● **WHAT THE EXERCISE ASKS**:
Can you copy the records from the line containing "This screenshot has height=459, width=567." up to and including the last line of the records, leaving the requests unchanged but raising every coordinate in the answers by 89?

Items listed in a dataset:
○ ○ ○
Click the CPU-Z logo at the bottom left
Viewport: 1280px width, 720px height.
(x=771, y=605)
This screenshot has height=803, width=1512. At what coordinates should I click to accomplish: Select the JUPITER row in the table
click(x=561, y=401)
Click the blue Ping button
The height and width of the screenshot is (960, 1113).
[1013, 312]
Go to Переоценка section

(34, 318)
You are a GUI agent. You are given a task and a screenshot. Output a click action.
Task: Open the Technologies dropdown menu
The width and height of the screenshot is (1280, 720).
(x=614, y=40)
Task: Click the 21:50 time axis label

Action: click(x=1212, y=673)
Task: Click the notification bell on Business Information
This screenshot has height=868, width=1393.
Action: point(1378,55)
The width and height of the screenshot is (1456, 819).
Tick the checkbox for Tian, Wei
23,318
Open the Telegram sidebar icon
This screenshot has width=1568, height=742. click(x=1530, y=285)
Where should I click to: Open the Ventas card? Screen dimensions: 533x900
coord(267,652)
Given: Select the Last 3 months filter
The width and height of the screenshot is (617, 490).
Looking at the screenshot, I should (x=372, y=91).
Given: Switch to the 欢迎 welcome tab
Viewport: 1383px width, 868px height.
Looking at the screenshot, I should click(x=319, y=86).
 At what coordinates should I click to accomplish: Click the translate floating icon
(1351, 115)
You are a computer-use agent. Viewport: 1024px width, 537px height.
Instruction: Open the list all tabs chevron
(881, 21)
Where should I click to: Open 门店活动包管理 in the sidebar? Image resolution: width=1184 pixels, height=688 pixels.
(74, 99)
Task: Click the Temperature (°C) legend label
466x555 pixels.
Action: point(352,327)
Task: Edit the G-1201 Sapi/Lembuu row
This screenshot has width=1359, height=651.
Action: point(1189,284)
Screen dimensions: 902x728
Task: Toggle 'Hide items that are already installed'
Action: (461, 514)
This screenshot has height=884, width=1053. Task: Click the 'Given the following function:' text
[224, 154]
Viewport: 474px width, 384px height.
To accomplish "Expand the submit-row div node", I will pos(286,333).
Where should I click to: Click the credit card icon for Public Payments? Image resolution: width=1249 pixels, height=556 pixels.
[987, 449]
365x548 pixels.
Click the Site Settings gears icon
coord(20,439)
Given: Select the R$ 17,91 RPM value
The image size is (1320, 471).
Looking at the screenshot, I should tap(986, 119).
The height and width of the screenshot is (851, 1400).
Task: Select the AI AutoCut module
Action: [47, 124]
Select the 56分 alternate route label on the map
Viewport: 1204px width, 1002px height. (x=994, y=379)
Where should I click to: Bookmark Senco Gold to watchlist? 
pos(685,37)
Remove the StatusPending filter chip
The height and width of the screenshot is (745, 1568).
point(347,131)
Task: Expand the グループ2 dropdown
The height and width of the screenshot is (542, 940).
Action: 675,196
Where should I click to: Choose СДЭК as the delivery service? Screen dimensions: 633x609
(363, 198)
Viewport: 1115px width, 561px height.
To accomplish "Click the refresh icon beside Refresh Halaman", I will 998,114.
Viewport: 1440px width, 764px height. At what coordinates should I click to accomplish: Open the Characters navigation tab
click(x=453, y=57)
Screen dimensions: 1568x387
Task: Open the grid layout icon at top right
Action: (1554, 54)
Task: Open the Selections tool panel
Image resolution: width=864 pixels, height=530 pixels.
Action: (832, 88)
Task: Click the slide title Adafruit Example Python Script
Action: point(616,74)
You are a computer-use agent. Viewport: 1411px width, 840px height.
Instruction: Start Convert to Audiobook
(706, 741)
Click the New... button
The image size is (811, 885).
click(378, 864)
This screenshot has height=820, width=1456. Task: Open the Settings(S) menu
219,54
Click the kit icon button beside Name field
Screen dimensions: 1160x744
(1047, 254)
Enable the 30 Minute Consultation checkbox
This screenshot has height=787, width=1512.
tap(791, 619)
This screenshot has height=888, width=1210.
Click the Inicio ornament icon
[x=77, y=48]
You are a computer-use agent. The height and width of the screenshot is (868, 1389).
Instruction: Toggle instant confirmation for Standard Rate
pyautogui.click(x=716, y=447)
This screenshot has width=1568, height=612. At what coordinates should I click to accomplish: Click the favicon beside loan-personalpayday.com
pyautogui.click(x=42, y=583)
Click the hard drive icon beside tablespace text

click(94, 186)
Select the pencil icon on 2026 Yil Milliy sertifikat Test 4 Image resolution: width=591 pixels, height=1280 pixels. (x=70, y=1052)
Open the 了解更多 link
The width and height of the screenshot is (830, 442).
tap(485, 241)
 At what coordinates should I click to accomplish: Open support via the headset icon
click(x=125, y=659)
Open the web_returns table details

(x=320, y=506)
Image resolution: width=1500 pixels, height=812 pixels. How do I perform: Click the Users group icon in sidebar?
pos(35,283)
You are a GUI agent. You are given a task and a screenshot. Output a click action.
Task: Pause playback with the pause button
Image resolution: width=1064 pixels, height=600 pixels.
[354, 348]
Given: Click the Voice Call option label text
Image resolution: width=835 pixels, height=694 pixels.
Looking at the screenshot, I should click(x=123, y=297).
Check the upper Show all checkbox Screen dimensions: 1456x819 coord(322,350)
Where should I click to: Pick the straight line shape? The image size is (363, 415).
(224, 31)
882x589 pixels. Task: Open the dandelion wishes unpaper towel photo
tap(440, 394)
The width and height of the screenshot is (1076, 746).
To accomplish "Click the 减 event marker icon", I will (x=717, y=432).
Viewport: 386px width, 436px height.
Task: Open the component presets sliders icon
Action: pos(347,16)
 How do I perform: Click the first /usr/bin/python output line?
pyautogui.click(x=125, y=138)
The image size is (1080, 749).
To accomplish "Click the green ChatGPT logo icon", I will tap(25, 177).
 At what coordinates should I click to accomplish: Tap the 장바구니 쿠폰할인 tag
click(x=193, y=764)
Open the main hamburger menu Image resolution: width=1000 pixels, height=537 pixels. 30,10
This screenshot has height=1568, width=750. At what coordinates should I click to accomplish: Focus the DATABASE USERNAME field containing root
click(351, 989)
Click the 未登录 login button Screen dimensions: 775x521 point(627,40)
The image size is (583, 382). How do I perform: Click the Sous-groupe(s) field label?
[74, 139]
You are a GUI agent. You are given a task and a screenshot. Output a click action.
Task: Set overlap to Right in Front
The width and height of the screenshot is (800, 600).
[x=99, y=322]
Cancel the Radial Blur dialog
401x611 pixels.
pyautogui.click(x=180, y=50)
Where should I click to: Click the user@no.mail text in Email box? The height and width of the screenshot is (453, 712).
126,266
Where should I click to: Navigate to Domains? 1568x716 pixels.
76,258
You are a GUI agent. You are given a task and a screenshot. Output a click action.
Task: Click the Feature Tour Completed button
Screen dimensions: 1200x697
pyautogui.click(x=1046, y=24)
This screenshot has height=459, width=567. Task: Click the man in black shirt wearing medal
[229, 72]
○ ○ ○
● **TASK OUTPUT**:
This screenshot has height=459, width=567. Task: Click the man in black shirt wearing medal
[318, 161]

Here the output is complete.